Transmute
Contents
Overview
Transmute is a direct re-implementation workflow. It takes all the phase output files from a previously-decomposed project and feeds them as a single prebuilt prompt into the Compose engine — bypassing the inventory basket entirely.
Use Transmute when you want to re-implement a whole project in a different language or framework and don’t need to cherry-pick individual ideas from the inventory first.
How Transmute Differs from Compose
| Compose | Transmute | |
|---|---|---|
| Input | Individual inventory items from any project(s) | All phase outputs (01–06) from one decomposed project |
| Selection | Manual basket — pick exactly what you want | Automatic — the whole spec |
| Cross-project mixing | Yes | No |
| Best for | Synthesising new designs from reusable ideas | Re-implementing an existing project in a new stack |
Both workflows run through the same Compose pipeline and produce the same kind of output file. The difference is how the prompt is assembled.
Running a Transmute Job
Web app
Transmute is accessible in two ways:
From the Transmute screen:
- Navigate to Transmute in the sidebar.
- Select a source project from the dropdown (any previously-decomposed project).

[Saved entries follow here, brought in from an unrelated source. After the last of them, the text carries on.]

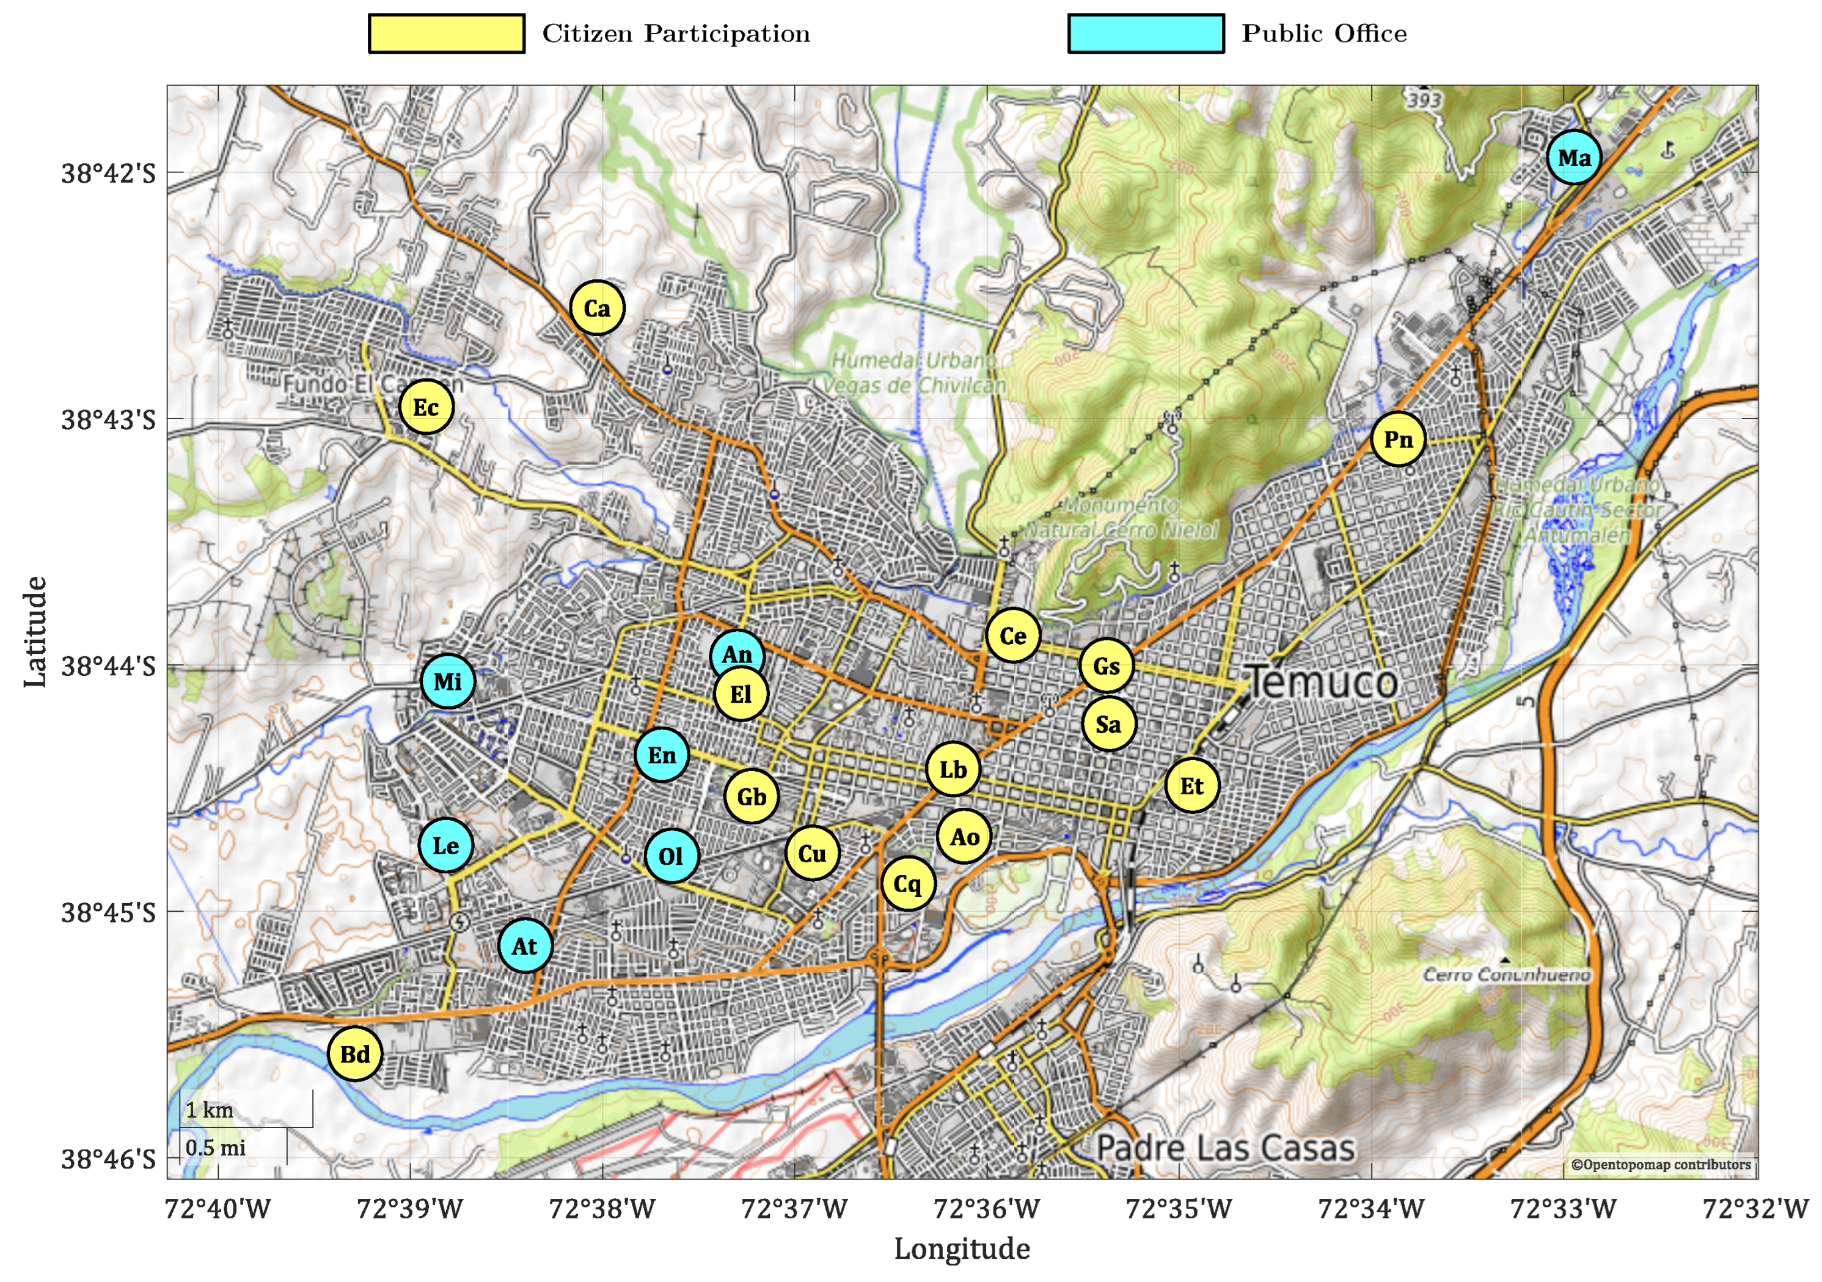Click the Gs station marker
This screenshot has width=1822, height=1282.
click(1106, 666)
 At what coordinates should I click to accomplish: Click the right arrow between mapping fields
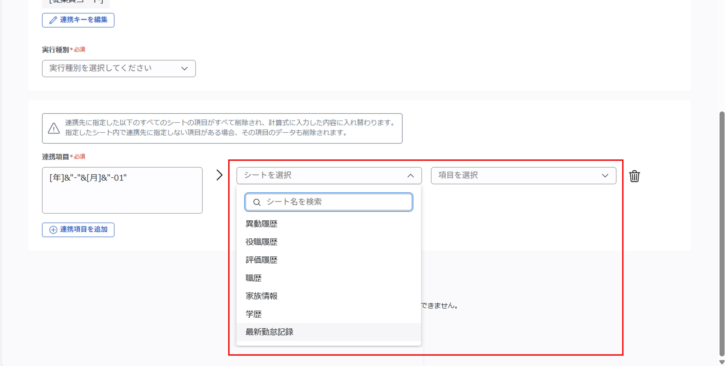[x=220, y=175]
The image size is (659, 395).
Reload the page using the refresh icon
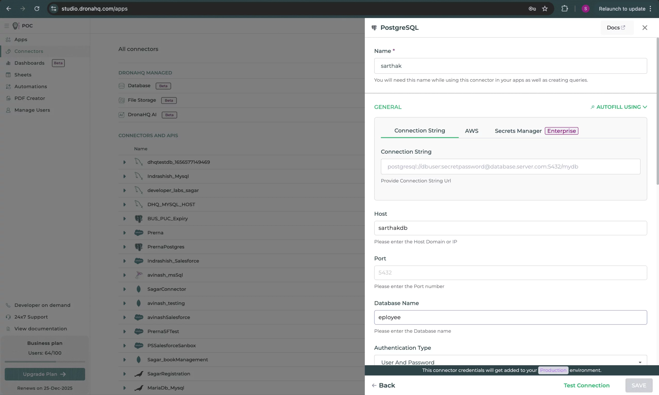[37, 9]
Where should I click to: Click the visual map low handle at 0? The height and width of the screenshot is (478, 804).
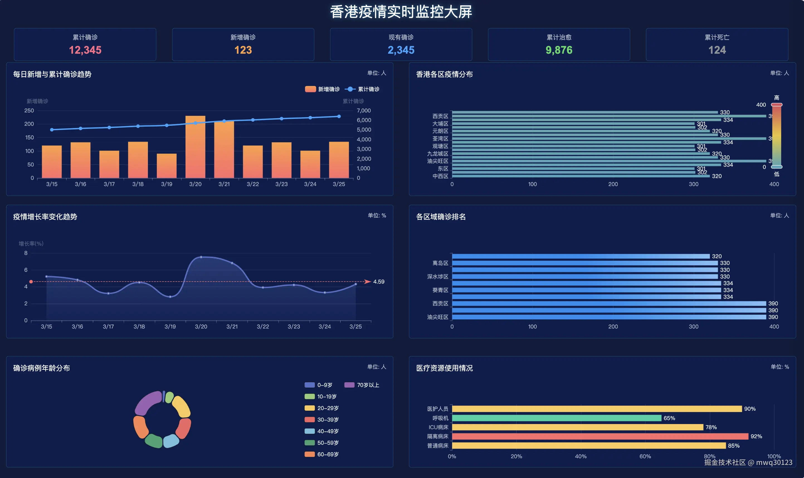(777, 167)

- Enter a target re-implementation description — e.g.
Re-implement in Rust using Axum and Tokio, keeping the same domain model. - Choose a backend and click Run Transmute.
From the Projects screen:
- Navigate to Projects.
- Click the Transmute button on any project card. This pre-fills the project name in the Transmute form.
CLI
Transmute is not yet exposed as a dedicated CLI command. To achieve a similar result from the CLI, use the Compose command with --project to include all items from that project’s inventory:
otx compose --output rust-rewrite \
--project my-original-project \
--description "Re-implement in Rust using Axum and Tokio" \
--technology "Rust, Axum, Tokio, SQLx"
This CLI approach uses the inventory items (Phase 6 output) rather than the full phase spec. For a full-spec transmute with phases 01–06, use the web app.
The Target Description
The target description is the primary steering input. Be specific about:
- The language and key frameworks — e.g.
Rust with Axumnot justRust - Any architectural constraints that differ from the original — e.g.

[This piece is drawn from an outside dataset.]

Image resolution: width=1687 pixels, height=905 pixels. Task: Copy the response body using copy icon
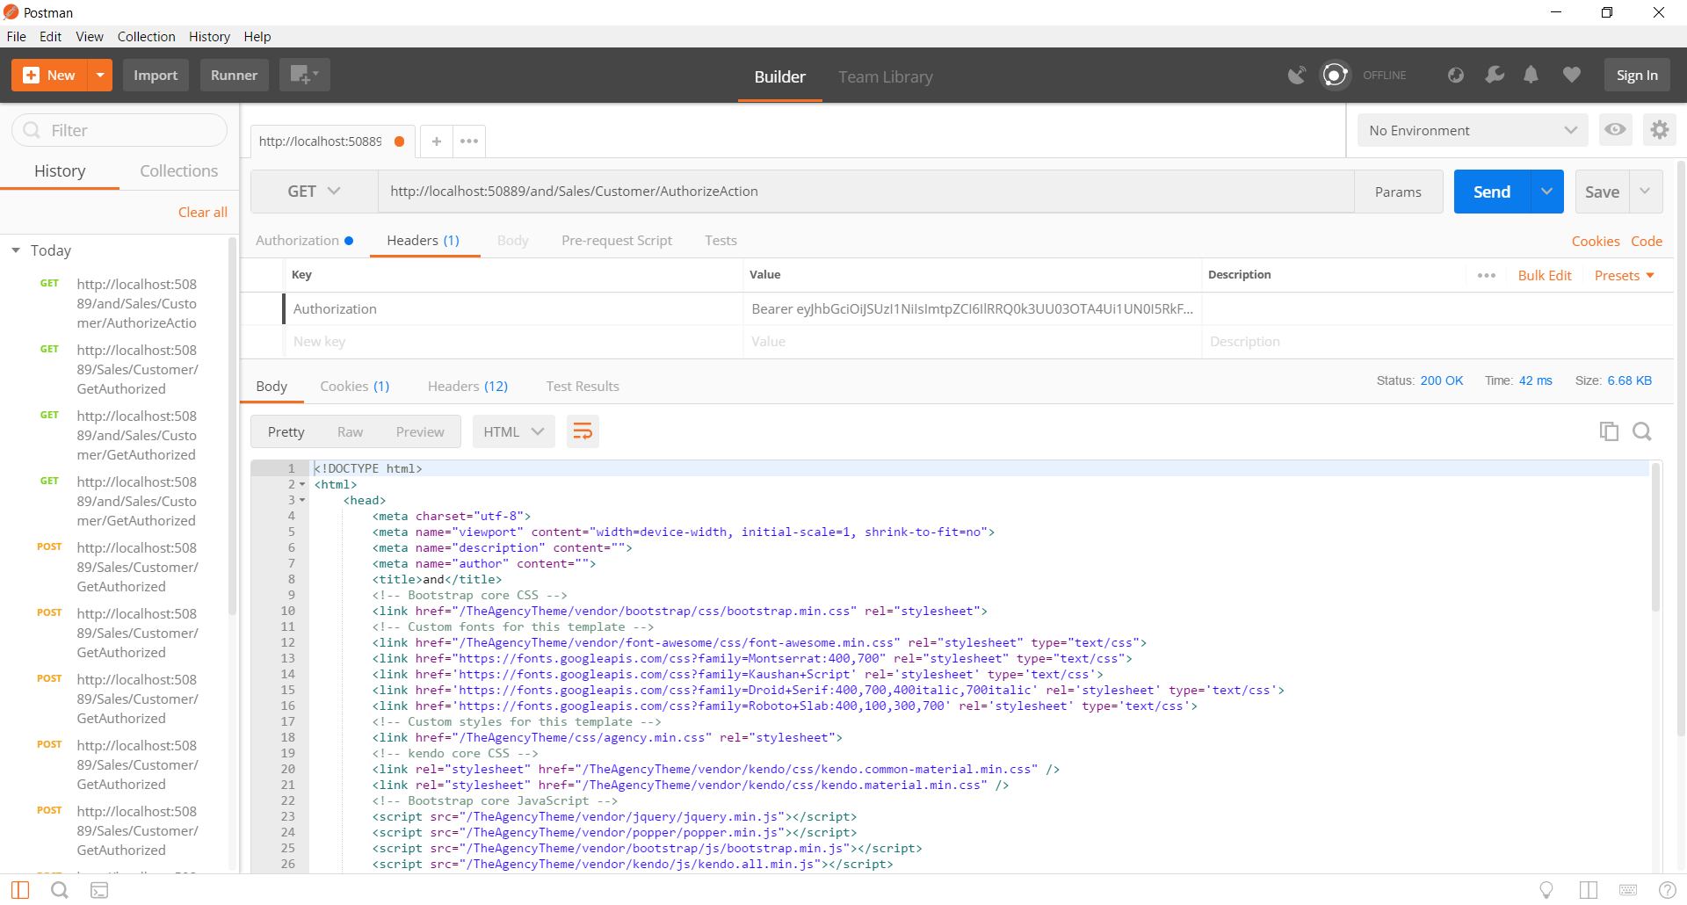pyautogui.click(x=1609, y=431)
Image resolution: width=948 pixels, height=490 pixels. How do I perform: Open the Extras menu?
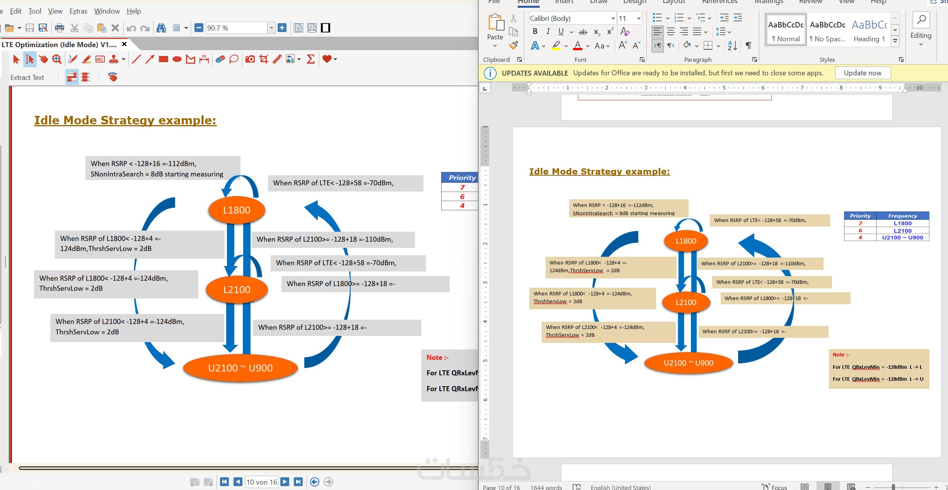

stateless, no global registry - What to keep vs. discard from the original — e.g.
preserve the retry policy and circuit breaker; replace the custom DI container with standard constructor injection
Good example:
Re-implement in Go using the standard library's net/http and database/sql.
Preserve the event sourcing model and all invariants from the original.
Replace the actor-based concurrency with goroutines and channels.
The output should be deployable as a single statically-linked binary.
User Ethos
The user ethos setting (configured in Settings in the web app, or via otx settings --user-ethos in the CLI) is applied to Transmute runs in the same way as Compose runs — injected as a top-level authoritative instruction.
Output
Results are saved to Output/Composition/<name>/compose-output.md.
From there, you can feed the output into the Implement pipeline to generate working code.